Dexmedetomidine attenuates H2O2-induced neonatal rat cardiomyocytes apoptosis through mitochondria- and ER-medicated oxidative stress pathways

Abstract

Dexmedetomidine (DEX), an α2 adrenoceptor agonist, has sedative and analgesic properties and myocardial protective effects. However, the mechanism underlying the protective effects of DEX on the myocardium remain unclear. The present study aimed to determine whether DEX serves an important role on cardioprotection through the endoplasmic reticulum (ER)- and mitochondria-mediated apoptosis signaling pathways. Neonatal rat cardiomyocytes (NRCMs) were cultured and divided four groups: i) Normal culture medium with 10% fetal bovine serum (control group); ii) H2O2 at 500 µM (H2O2 group); iii) DEX at 5 µM (DEX group); and iv) H2O2 plus DEX (H2O2 + DEX group). The levels of apoptosis and oxidative stress of NRCMs were investigated by ELISA, western blotting, flow cytometry and cell immunofluorescence.
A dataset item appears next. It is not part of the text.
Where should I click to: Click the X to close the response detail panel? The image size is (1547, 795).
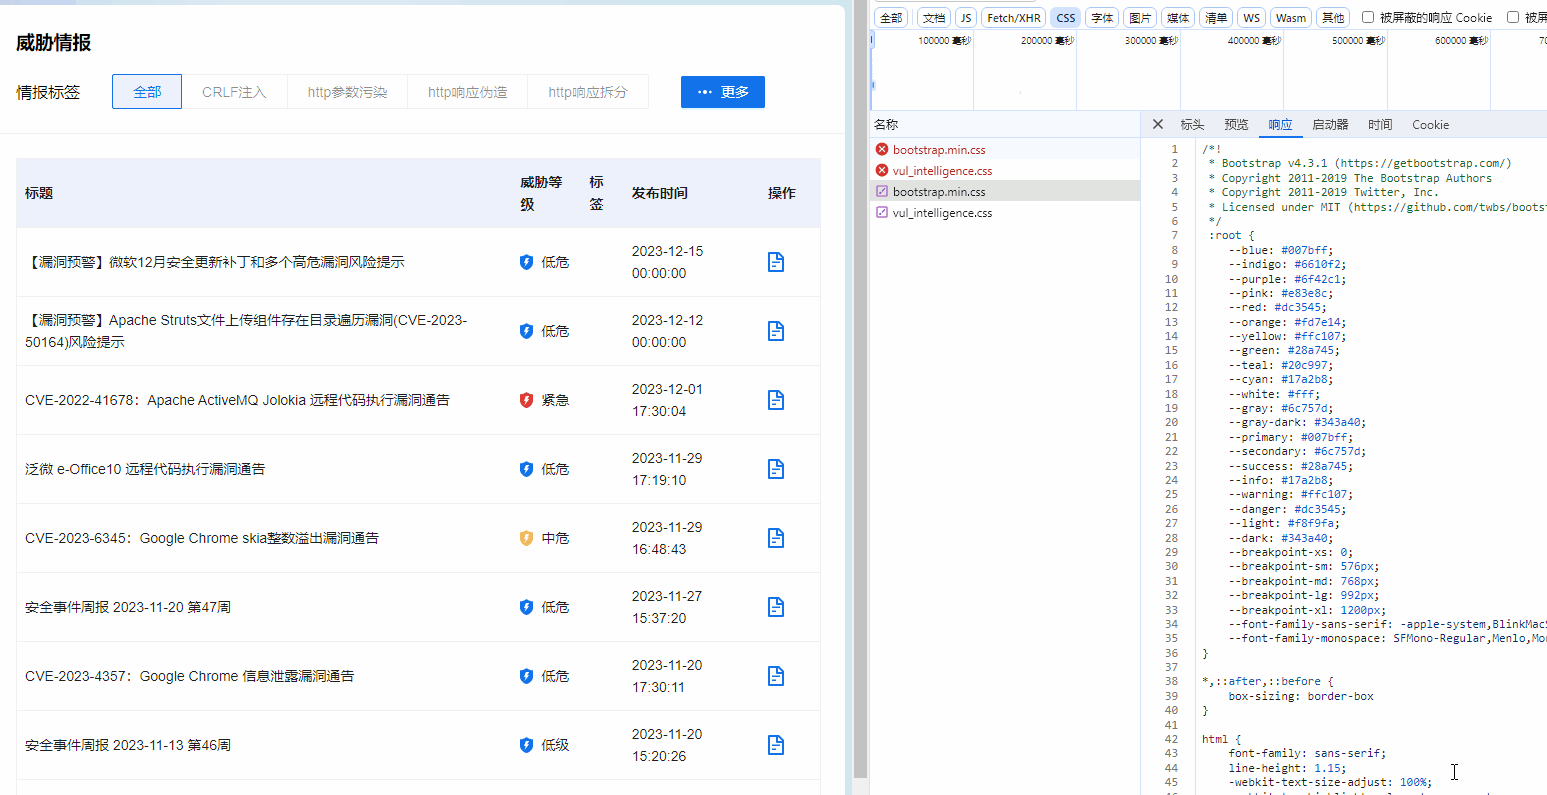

DEX significantly suppressed H2O2-induced apoptosis, and increased activity of caspases 3, 8 and 9 of NRCMs. DEX inhibited mitochondria-mediated oxidative stress and apoptosis, as evidenced by decreased levels of reactive oxygen species and lactic dehydrogenase, alleviated mitochondrial membrane potential depolarization, and increased Bcl-2-associated X protein/B-cell lymphoma 2 ratio. In addition, DEX decreased the activity of caspase 12, and the expression levels of glucose-regulated protein 78 kDa and serine/threonine-protein kinase/endoribonuclease IRE1, three major signaling molecules involved in the ER stress-mediated apoptosis pathway. Preventive treatment with DEX alleviates cardiomyocyte against H2O2-induced oxidative stress injury through attenuating the mitochondria- and ER-mediated apoptosis pathways.